## Work instruction
Answer with a single number: the count of lines below that hold "agent".

## Given records
###
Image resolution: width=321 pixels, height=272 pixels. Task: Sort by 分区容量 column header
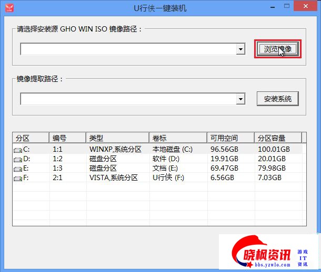coord(278,138)
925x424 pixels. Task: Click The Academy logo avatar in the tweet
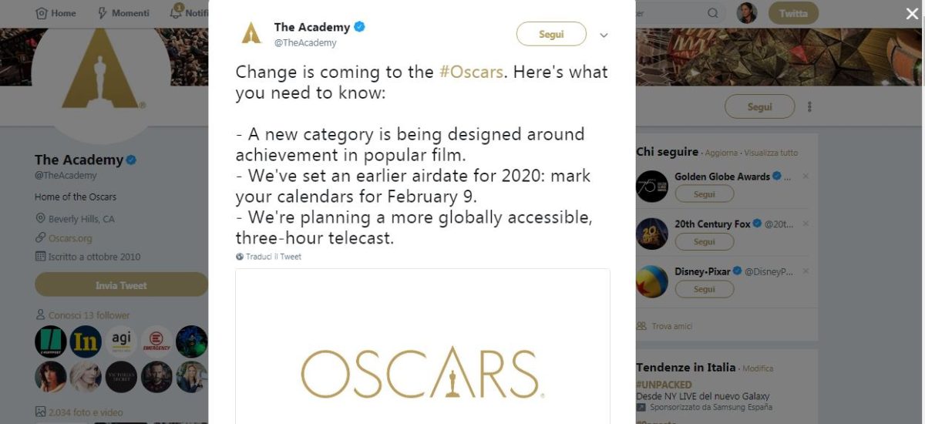coord(252,34)
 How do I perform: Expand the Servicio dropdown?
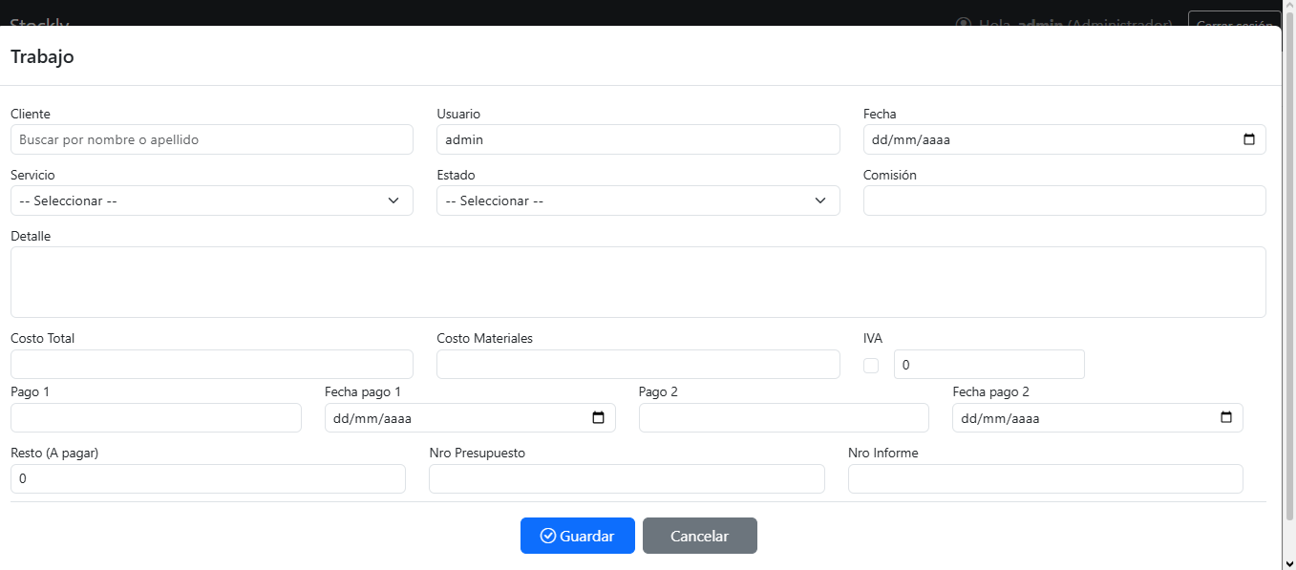pos(212,201)
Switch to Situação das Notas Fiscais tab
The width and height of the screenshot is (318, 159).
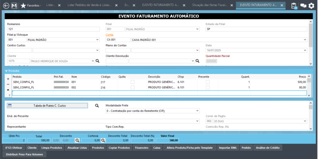[x=210, y=6]
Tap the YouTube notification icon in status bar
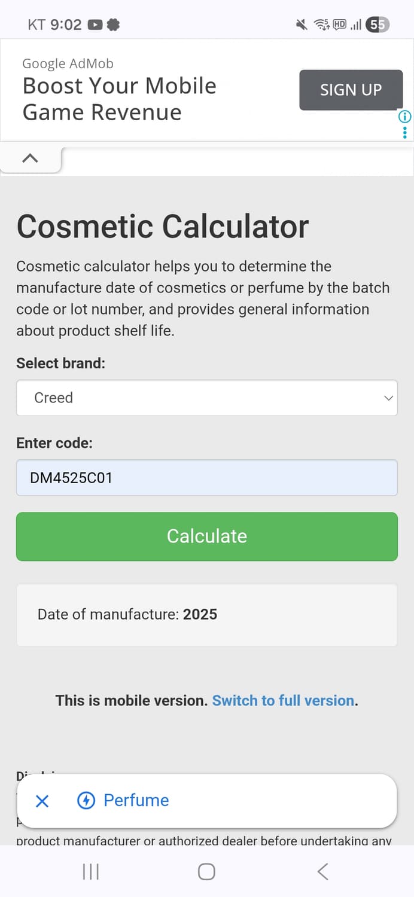 pos(95,25)
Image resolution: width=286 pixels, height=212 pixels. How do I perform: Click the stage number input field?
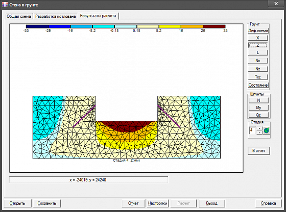[253, 130]
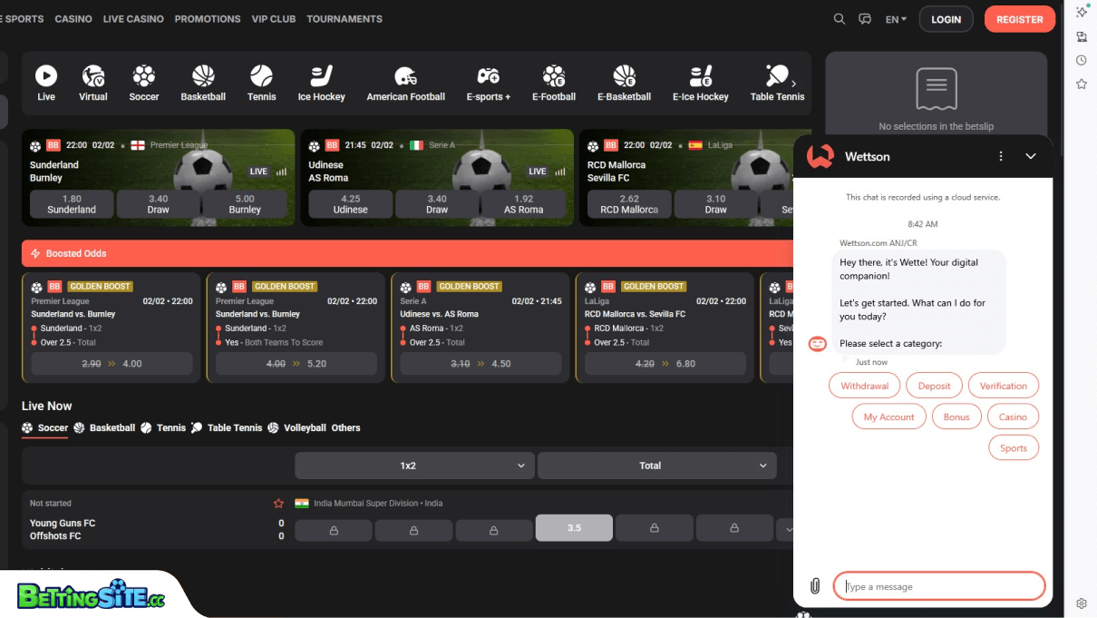Bet on Sunderland at 1.80 odds

pyautogui.click(x=72, y=204)
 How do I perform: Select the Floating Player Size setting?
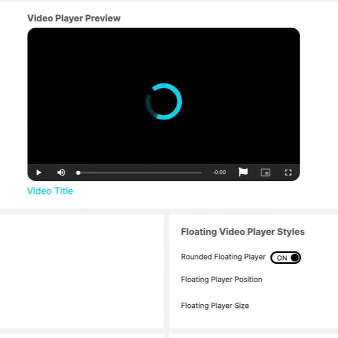(x=215, y=306)
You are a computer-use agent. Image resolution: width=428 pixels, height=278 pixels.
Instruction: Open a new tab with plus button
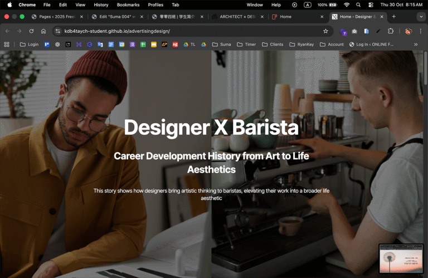point(394,17)
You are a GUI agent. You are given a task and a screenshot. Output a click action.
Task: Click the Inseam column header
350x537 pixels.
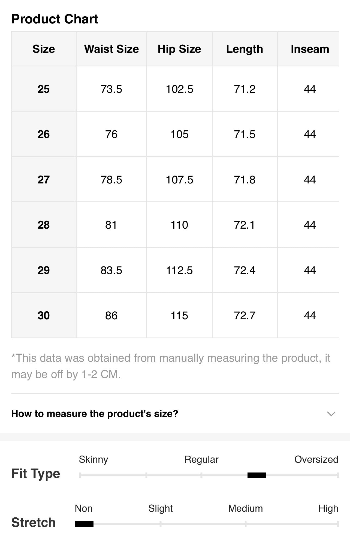click(x=310, y=49)
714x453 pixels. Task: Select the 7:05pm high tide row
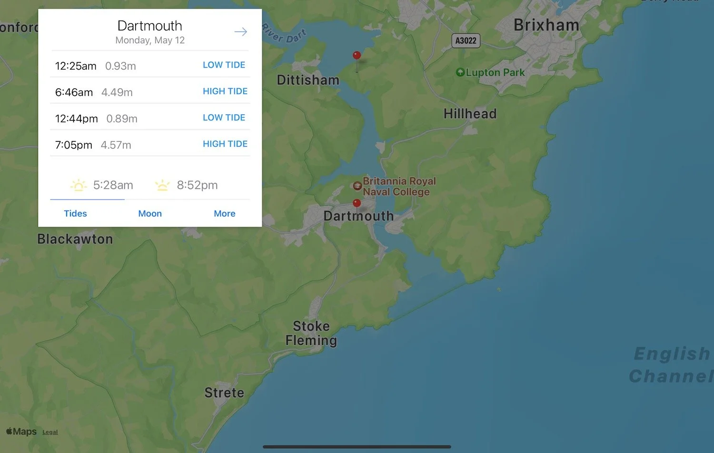[x=150, y=144]
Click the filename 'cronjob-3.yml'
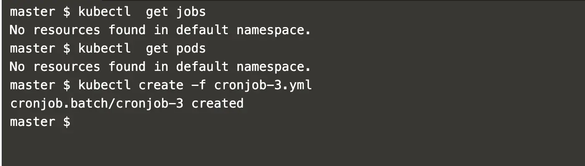Viewport: 585px width, 166px height. [x=263, y=85]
###
## Solution for this exercise
2